Gestantes, lactantes e puérperas terão preferência  na Justiça do Trabalho

Há 6 meses
Atualizado quarta-feira, 3 de setembro de 2025

Da Redação

O Conselho Superior da Justiça do Trabalho (CSJT) aprovou uma resolução que estabelece tramitação preferencial para processos envolvendo gestantes, lactantes e puérperas na Justiça do Trabalho. A medida visa proteger os direitos trabalhistas de mulheres em período de maior vulnerabilidade física e emocional.

Quem tem direito à prioridade

A tramitação preferencial se aplica a mulheres que se encontrem em uma das seguintes situações:

  • Gestantes: Durante todo o período da gravidez
  • Lactantes: Mulheres que estão amamentando
  • Puérperas: No período pós-parto, tradicionalmente considerado até 45 dias após o nascimento

Abrangência da medida

A prioridade processual abrange todas as fases do processo trabalhista, desde a distribuição inicial até a execução da sentença. Isso significa que os processos dessas mulheres serão analisados com precedência em relação aos demais casos na fila do judiciário trabalhista.
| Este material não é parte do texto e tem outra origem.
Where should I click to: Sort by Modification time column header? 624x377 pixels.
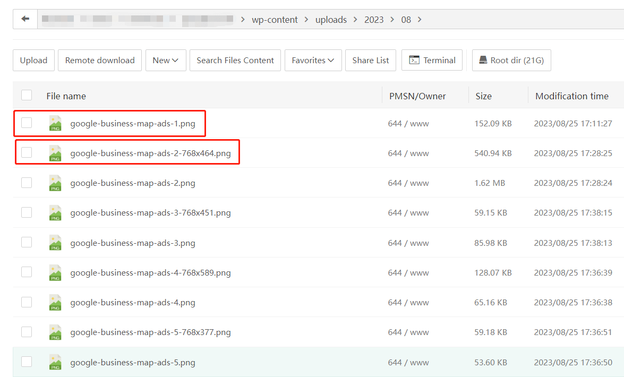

A resolução reconhece que gestantes, lactantes e puérperas enfrentam condições especiais de vulnerabilidade que demandam maior proteção do Estado. Durante esses períodos, as mulheres podem ter limitações físicas temporárias;  necessidades médicas específicas; responsabilidades relacionadas ao cuidado infantil; e maior urgência na resolução de questões trabalhistas que afetem sua renda.

Para ter direito à tramitação preferencial, a interessada deverá apresentar documentação que comprove sua condição (atestado médico, certidão de nascimento do filho, etc.) e fazer a solicitação formalmente nos autos do processo. A prioridade será concedida mediante análise da documentação apresentada.

Impacto esperado

A medida deve beneficiar milhares de mulheres trabalhadoras que buscam a Justiça do Trabalho para resolver conflitos como demissões durante a gestação;  negação de direitos relacionados à licença-maternidade; questões sobre estabilidade provisória; e problemas com intervalos para amamentação; e discriminação no ambiente de trabalho.
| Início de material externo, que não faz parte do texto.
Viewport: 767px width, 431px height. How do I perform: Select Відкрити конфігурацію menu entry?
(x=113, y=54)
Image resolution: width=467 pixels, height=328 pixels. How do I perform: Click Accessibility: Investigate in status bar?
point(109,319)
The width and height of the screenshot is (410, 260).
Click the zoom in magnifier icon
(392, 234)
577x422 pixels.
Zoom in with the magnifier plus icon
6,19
A iniciativa se alinha com outros marcos legais de proteção às mulheres trabalhadoras, como a Consolidação das Leis do Trabalho (CLT), que já prevê diversos direitos para gestantes e lactantes, e a Constituição Federal, que estabelece a proteção à maternidade como direito social fundamental.
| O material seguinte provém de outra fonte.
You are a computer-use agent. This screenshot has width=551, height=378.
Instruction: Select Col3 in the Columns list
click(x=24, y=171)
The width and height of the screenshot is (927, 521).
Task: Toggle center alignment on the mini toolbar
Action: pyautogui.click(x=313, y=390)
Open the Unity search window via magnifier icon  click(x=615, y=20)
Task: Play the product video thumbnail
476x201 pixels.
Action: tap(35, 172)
A medida também dialoga com a tendência do Judiciário brasileiro de criar mecanismos de priorização para grupos em situação de vulnerabilidade, seguindo exemplos já existentes para idosos, pessoas com deficiência e portadores de doenças graves.

A resolução entrará em vigor após sua publicação oficial e deverá ser implementada em todos os Tribunais Regionais do Trabalho do país. Os tribunais terão prazo para adequar seus sistemas e orientar servidores sobre os novos procedimentos.